CSS
Cumulative Sum Scaling (CSS)
Cumulative Sum Scaling (CSS) is a median-like quantile normalization which corrects differences in sampling depth (library size). While standard relative abundance (fraction/percentage) normalization re-scales all samples to the same total sum (100%), CSS keeps a variation in total counts between samples. CSS re-scales the samples based on a subset (quartile) of lower abundant taxa (relatively constant and independent), thereby excluding the impact of (study dominating) high abundant taxa.
References
Paulson JN, Stine OC, Bravo HC, Pop M. Differential abundance analysis for microbial marker-gene surveys. Nature methods (2013).
http://cbcb.umd.edu/software/metagenomeSeq
https://bioconductor.org/packages/release/bioc/html/metagenomeSeq.html
Install CSS containing R-package metagenomeSeq
R
source("http://bioconductor.org/biocLite.R")
biocLite("metagenomeSeq")
# With R version 3.5 or greater, install Bioconductor packages using BiocManager
if (!requireNamespace("BiocManager", quietly = TRUE))
install.packages("BiocManager")
BiocManager::install("metagenomeSeq")
https://www.bioconductor.org/packages/release/bioc/html/metagenomeSeq.html
Example of CSS normalization (applied to dada2 output)
Normalizing the 16S OTU table (read count output) of dada2 into CSS normalized read counts
R
# import OTU table of dada2
# load dada2 output including the OTU table "seqtab.nochim" (read count data of the OTU-like amplicon sequence variants, ASV)
load("dada2_output.RData")
# transpose OTU table and convert into data.frame-format
OTU_read_count = as.data.frame(t(seqtab.nochim))
# OTU read count table: rows are taxa and columns are samples
dim(OTU_read_count)
210 60 # (example: 210 taxa and 60 samples)
class(OTU_read_count)
"data.frame"
# CSS normalization
# import package metagenomeSeq, containing CSS functions
library(metagenomeSeq)
# convert OTU table into package format
metaSeqObject = newMRexperiment(OTU_read_count)
# CSS normalization
metaSeqObject_CSS = cumNorm( metaSeqObject , p=cumNormStatFast(metaSeqObject) )

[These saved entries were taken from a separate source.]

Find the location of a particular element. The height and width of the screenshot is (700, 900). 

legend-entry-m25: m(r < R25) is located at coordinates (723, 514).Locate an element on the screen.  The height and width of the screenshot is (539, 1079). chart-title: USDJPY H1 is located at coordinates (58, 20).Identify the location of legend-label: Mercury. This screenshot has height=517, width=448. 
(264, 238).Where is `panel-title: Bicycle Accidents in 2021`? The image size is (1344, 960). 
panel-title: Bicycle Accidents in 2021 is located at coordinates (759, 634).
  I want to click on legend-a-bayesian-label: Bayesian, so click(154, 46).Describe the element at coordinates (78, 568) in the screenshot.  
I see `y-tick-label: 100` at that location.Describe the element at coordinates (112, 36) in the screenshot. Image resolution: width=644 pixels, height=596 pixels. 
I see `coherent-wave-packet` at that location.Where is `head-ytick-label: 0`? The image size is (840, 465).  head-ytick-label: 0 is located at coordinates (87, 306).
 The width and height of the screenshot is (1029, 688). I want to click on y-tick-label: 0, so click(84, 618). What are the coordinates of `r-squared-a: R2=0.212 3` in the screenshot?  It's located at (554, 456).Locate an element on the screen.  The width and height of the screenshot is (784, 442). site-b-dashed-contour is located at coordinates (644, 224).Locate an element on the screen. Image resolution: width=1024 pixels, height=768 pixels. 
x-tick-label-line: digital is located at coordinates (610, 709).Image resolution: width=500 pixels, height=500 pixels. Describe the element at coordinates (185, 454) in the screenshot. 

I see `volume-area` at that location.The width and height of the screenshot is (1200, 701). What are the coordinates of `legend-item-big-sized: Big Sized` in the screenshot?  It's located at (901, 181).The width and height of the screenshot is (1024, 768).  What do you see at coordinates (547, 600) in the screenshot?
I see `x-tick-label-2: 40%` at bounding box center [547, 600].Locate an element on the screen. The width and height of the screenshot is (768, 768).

# convert CSS normalized data into data.frame-formatted OTU table (log transformed data)
OTU_read_count_CSS = data.frame(MRcounts(metaSeqObject_CSS, norm=TRUE, log=TRUE))
Comments
Improvement of CSS normalized data might be partly caused by the subsequently applied log transformation, see
Costea PI, Zeller G, Sunagawa S, Bork P. A fair comparison. Nature Methods (2014).